M. T. et M. B., salariés de la société S., ont été convoqués à un entretien préalable à un éventuel licenciement pour motif économique. Leurs contrats de travail ont pris fin le 14 mars 2014, à la suite de leur adhésion au contrat de sécurisation professionnelle.
La Cour d'appel d'Orléans a dit les licenciements sans cause réelle et sérieuse et a condamné l'employeur à rembourser à Pôle emploi la totalité des indemnités de chômage versées aux salariés dans la limite de six mois.
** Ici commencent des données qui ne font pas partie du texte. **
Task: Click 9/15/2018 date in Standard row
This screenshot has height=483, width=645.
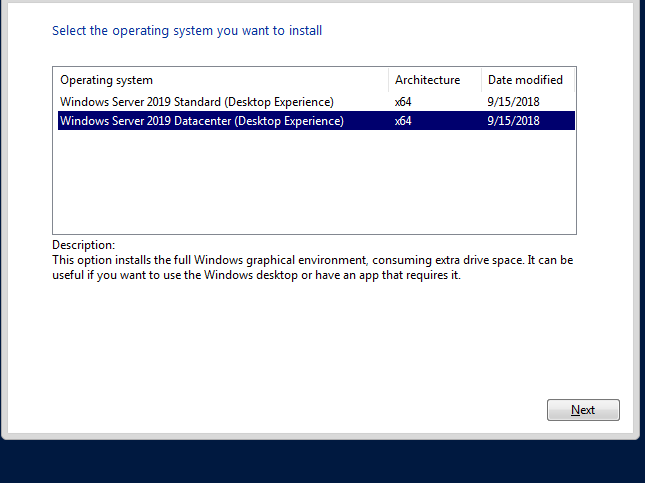Action: 513,102
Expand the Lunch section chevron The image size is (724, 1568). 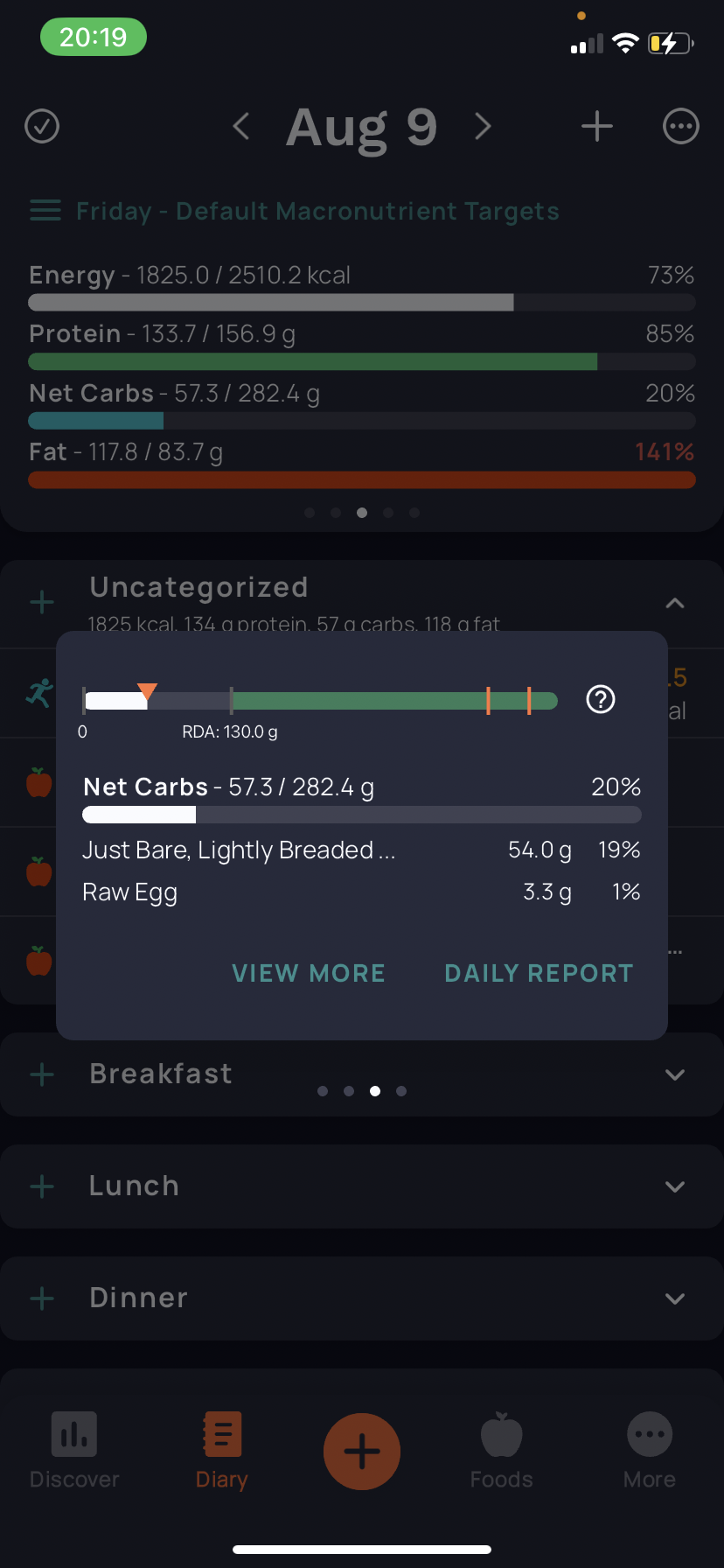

L'employeur a formé un pourvoi, soutenant qu'en ne tenant pas compte de la contribution versée par l'employeur à titre de participation au financement du contrat de sécurisation professionnelle, la cour d'appel a violé les articles L. 1233-69 et L. 1235-4 du code du travail.
Dans un arrêt du 9 juin 2021 (pourvois n° 19-23.962 et 19-23.963), la Cour de cassation casse l'arrêt d'appel. Elle estime que la cour d'appel a violé les articles L. 1233-69 et L. 1235-4 du code du travail, le premier dans sa rédaction antérieure à la loi n° 2014-288 du 5 mars 2014, le second dans sa rédaction antérieure à la loi n° 2016-1088 du 8 août 2016.
En effet, il résulte de ces textes qu'en l'absence de motif économique, le contrat de sécurisation professionnelle devenant sans cause, l'employeur est tenu de rembourser les indemnités de chômage éventuellement versées au salarié, sous déduction de la contribution prévue à l'article L. 1233-69 du code du travail.